- _SOURCE DATA_:
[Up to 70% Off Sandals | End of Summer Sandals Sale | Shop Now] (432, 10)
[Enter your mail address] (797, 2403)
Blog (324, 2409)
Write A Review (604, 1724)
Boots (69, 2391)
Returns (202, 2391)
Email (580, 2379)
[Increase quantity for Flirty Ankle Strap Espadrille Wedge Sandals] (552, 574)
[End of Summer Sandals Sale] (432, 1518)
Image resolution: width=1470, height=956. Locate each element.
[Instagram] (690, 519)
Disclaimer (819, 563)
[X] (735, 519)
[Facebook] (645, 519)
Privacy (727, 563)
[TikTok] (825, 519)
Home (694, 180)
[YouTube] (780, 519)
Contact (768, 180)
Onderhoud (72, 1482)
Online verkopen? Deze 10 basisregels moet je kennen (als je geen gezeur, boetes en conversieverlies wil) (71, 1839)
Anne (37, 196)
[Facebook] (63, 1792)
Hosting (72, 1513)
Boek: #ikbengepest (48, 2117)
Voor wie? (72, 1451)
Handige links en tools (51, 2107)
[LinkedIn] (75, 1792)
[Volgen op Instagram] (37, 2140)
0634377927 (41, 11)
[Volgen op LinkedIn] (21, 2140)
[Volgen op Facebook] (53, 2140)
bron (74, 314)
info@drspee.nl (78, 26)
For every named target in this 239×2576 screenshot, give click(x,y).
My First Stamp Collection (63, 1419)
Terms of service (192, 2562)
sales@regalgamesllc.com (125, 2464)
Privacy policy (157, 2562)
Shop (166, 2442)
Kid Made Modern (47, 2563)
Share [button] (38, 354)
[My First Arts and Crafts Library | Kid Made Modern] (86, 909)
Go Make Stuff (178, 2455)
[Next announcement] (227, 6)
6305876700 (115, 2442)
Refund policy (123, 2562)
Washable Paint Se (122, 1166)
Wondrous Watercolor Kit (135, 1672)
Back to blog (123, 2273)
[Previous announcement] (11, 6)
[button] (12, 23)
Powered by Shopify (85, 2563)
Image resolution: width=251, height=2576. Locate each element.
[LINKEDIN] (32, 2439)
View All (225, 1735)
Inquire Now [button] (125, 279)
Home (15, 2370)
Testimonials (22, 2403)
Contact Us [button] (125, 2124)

- _REQUIREMENT_: From the line containing "View All (225, 1735)" down to the final line of the records above, copy everything exactly and include nothing else.

- _OUTPUT_:
View All (225, 1735)
Inquire Now [button] (125, 279)
Home (15, 2370)
Testimonials (22, 2403)
Contact Us [button] (125, 2124)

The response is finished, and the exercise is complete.